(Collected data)

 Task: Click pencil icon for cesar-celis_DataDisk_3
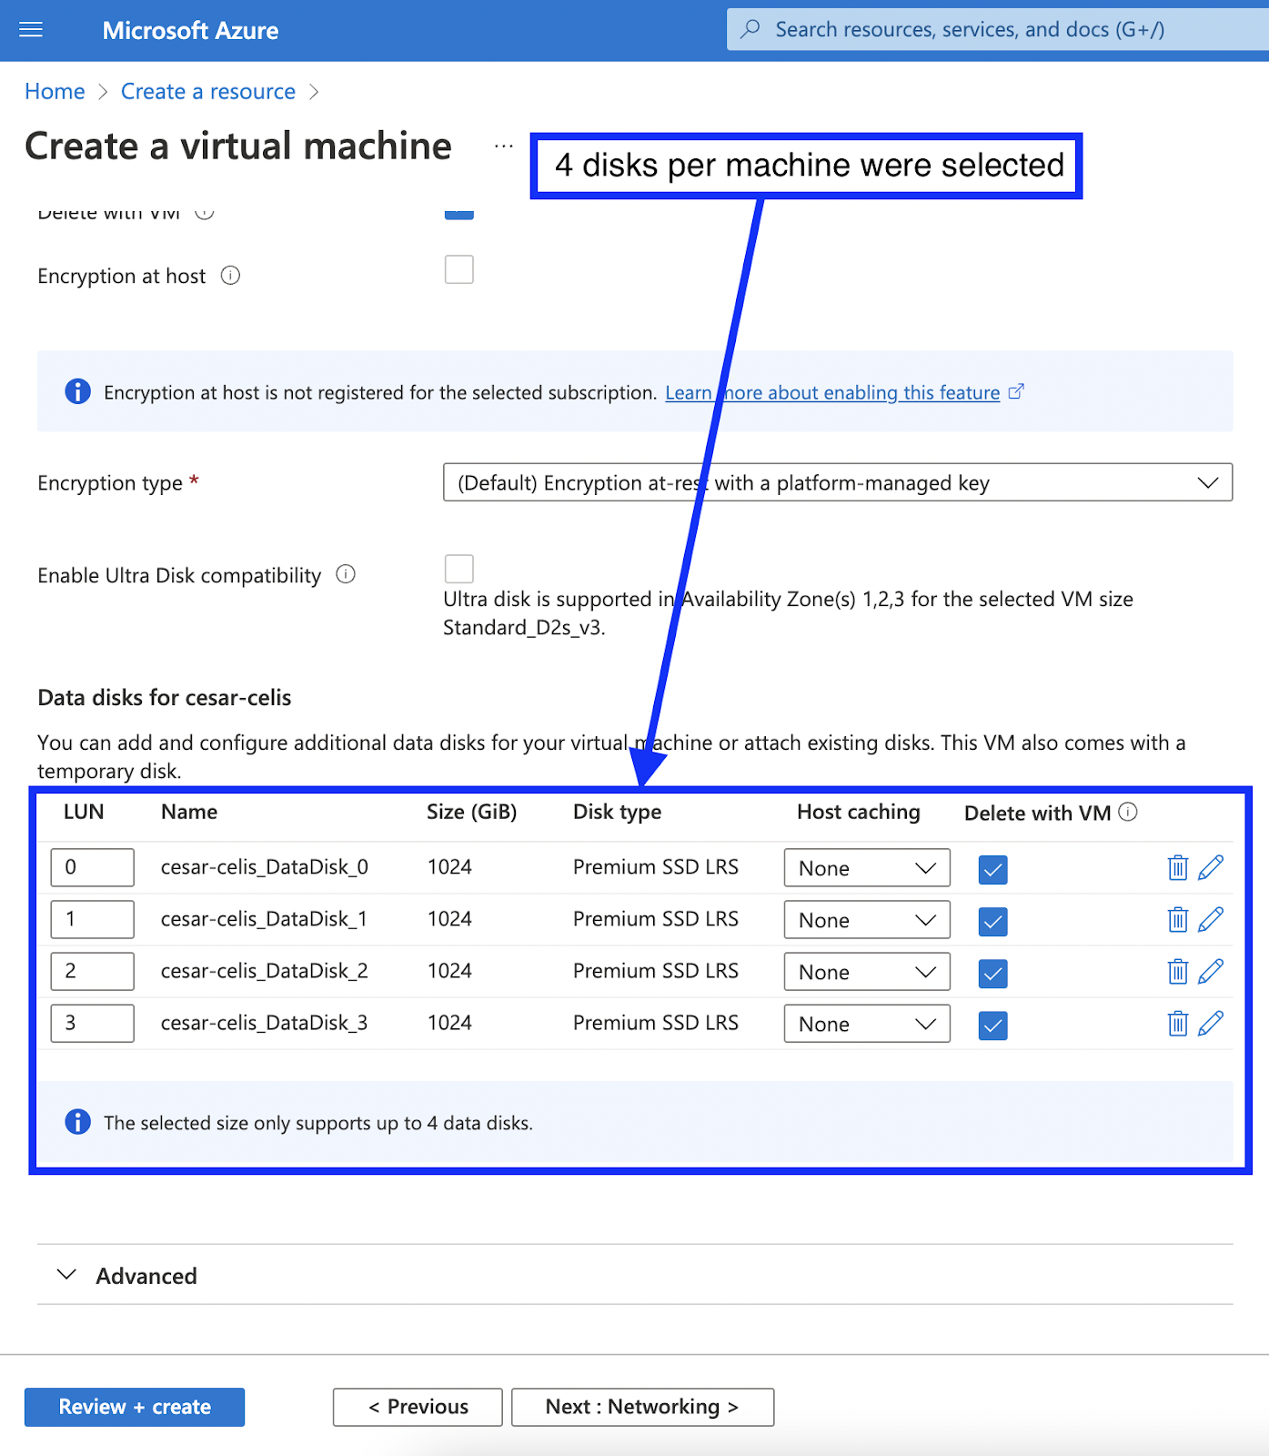coord(1210,1024)
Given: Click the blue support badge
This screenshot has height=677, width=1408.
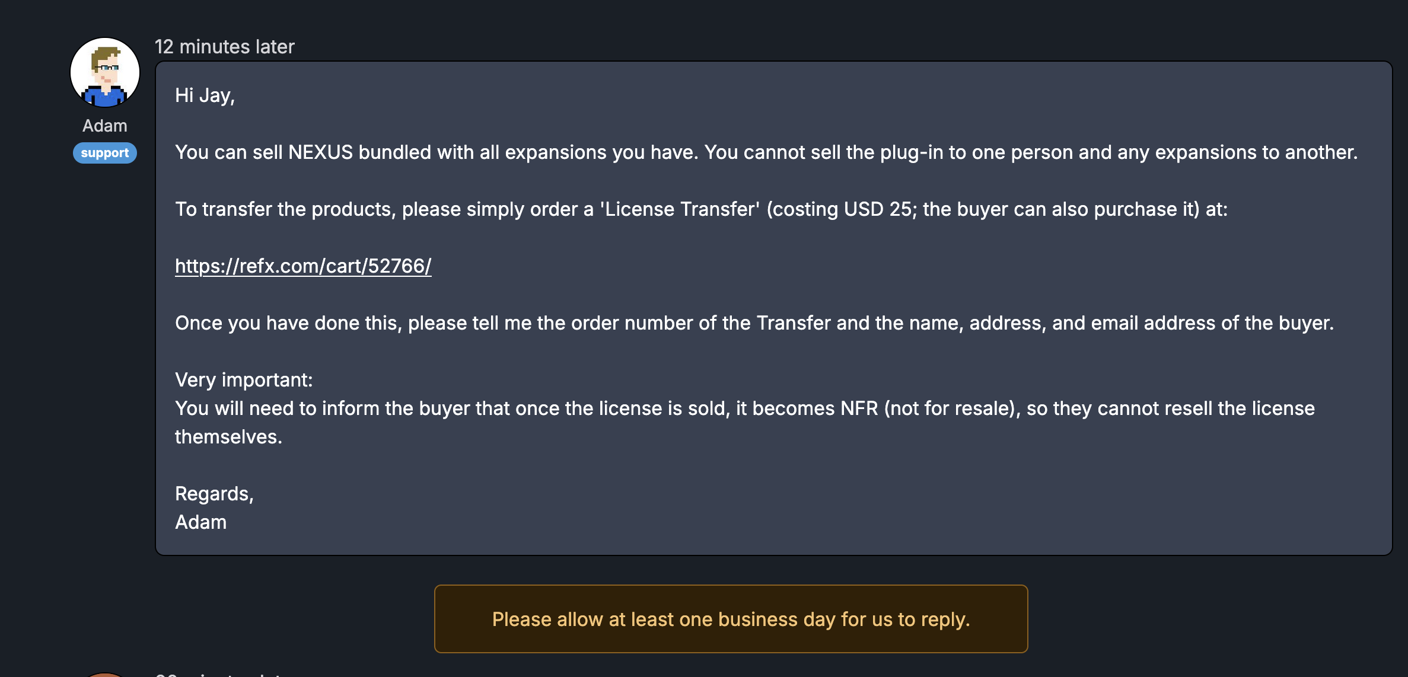Looking at the screenshot, I should [x=105, y=153].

Problem requirements
Extract the entries in full, exactly as they are, minus the pictures.

Finished exercise
 Task: Click pencil icon for cesar-celis_DataDisk_3
coord(1210,1024)
Given: Click the blue support badge
This screenshot has height=677, width=1408.
Looking at the screenshot, I should [x=105, y=153].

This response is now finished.